Pharmaceutical Therapy

When atherosclerosis is identified at an early stage, medications such as nitrates, beta blockers, calcium channel blockers, aspirin, or cholesterol-lowering drugs (statins) may be prescribed. These medicines may slow the disease’s progress or ease its symptoms.

Bypass Surgery

Coronary artery bypass grafting, or “CABG” (pronounced “cabbage”), is a common heart procedure. A surgeon takes a section of a healthy blood vessel from your leg, chest, or arm. The vessel is then connected (grafted) to your coronary artery slightly past the site of the blockage. This creates a new path for blood to flow around (bypass) the blockage in the artery so it can get to your heart.

Patients undergoing bypass are put under general anaesthetic and are not awake during surgery. Two bypass surgical procedures for coronary artery disease are: (1) beating heart surgery and (2) arrested heart surgery.

  • Beating heart surgery – Also known as off-pump surgery, beating heart surgery is done while the heart is beating. This often requires special equipment that allows the surgeon to operate on the heart while it is moving. Beating heart surgery is appropriate for certain patients.
  • Arrested heart surgery – Most CABG surgeries are done through an incision in the chest while the heart is stopped and a heart-lung machine takes over the job of circulating the blood. This is called arrested heart surgery or conventional bypass surgery.


Minimally Invasive Treatments

For some patients, minimally invasive coronary artery surgery is an alternative to the CABG surgery. Three minimally invasive treatments for coronary artery disease (CAD) are coronary balloon angioplasty, stenting, and minimally invasive cardiac surgery (MICS) CABG.

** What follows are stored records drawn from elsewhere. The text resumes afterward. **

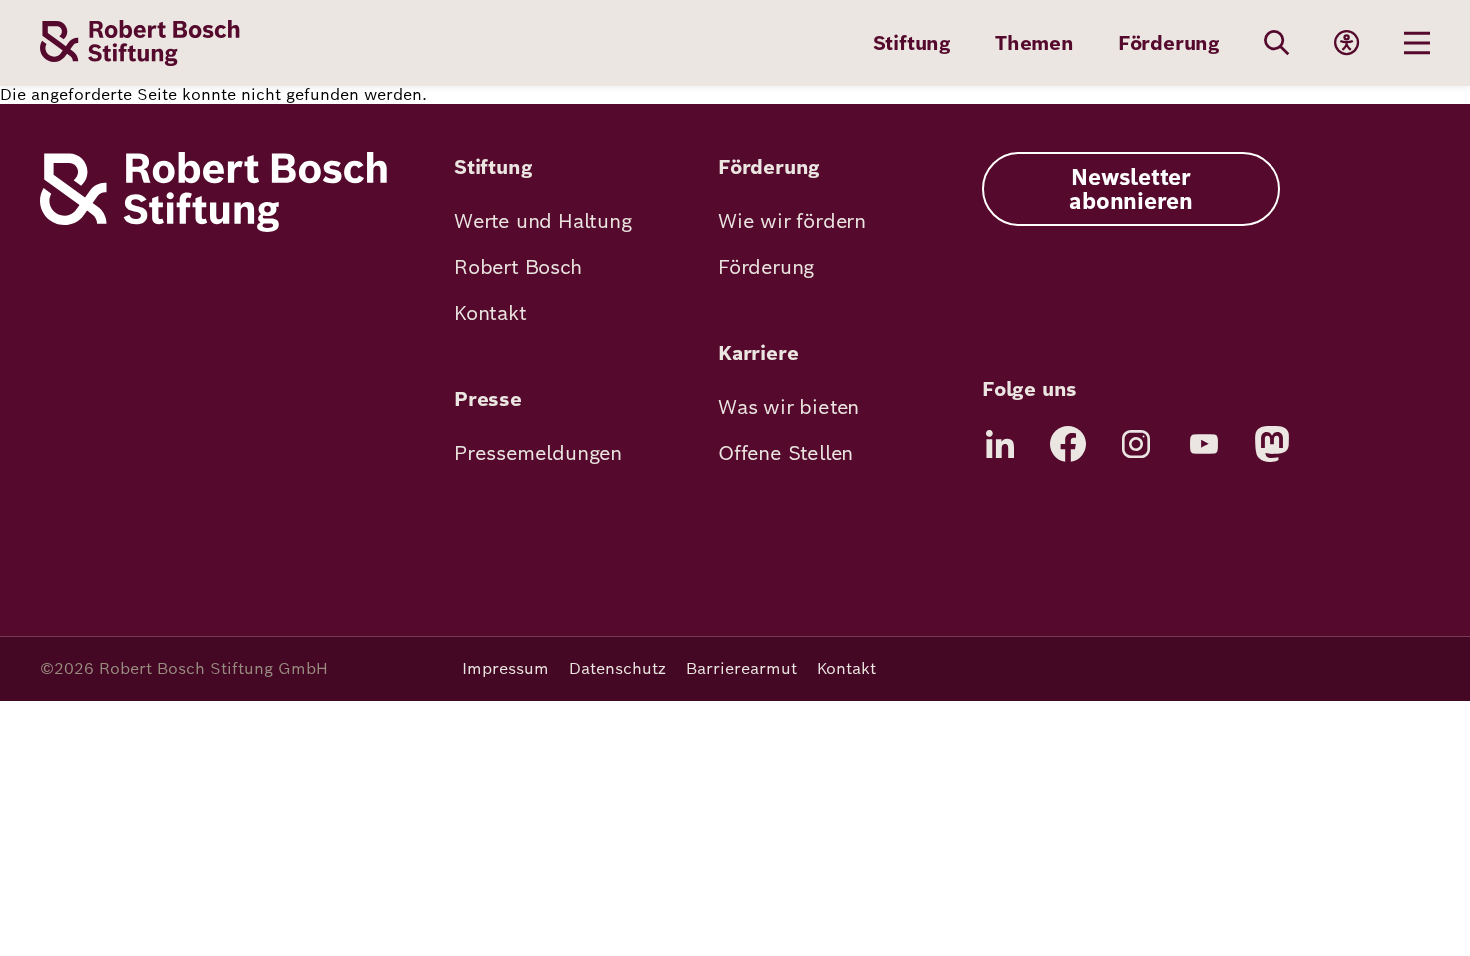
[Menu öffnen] (1417, 43)
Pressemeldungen (538, 453)
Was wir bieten (788, 407)
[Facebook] (1068, 444)
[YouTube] (1204, 444)
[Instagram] (1136, 444)
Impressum (505, 668)
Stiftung (912, 43)
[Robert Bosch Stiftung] (213, 226)
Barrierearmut (741, 668)
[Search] (1277, 43)
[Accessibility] (1347, 43)
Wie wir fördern (792, 221)
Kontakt (490, 313)
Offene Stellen (785, 453)
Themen (1034, 43)
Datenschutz (617, 668)
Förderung (1169, 43)
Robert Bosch (518, 267)
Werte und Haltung (543, 221)
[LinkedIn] (1000, 444)
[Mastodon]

  • Coronary balloon angioplasty – Coronary balloon angioplasty, also referred to as percutaneous (through the skin) coronary intervention (PCI), uses a tiny balloon to widen the inside channel of the artery and enable blood to flow at a normal or near-normal rate.
  • Stenting – Stenting uses a device called a stent to restore blood flow in the coronary artery. A stent is a tiny, expandable, mesh-like tube made of a metal such as stainless steel or cobalt alloy. Like in an angioplasty procedure, a stent mounted onto a tiny balloon is opened inside of an artery to push back plaque and to restore blood flow.
  • MICS CABG – The beating heart procedure described above can be performed through a small rib incision rather than through a median sternotomy.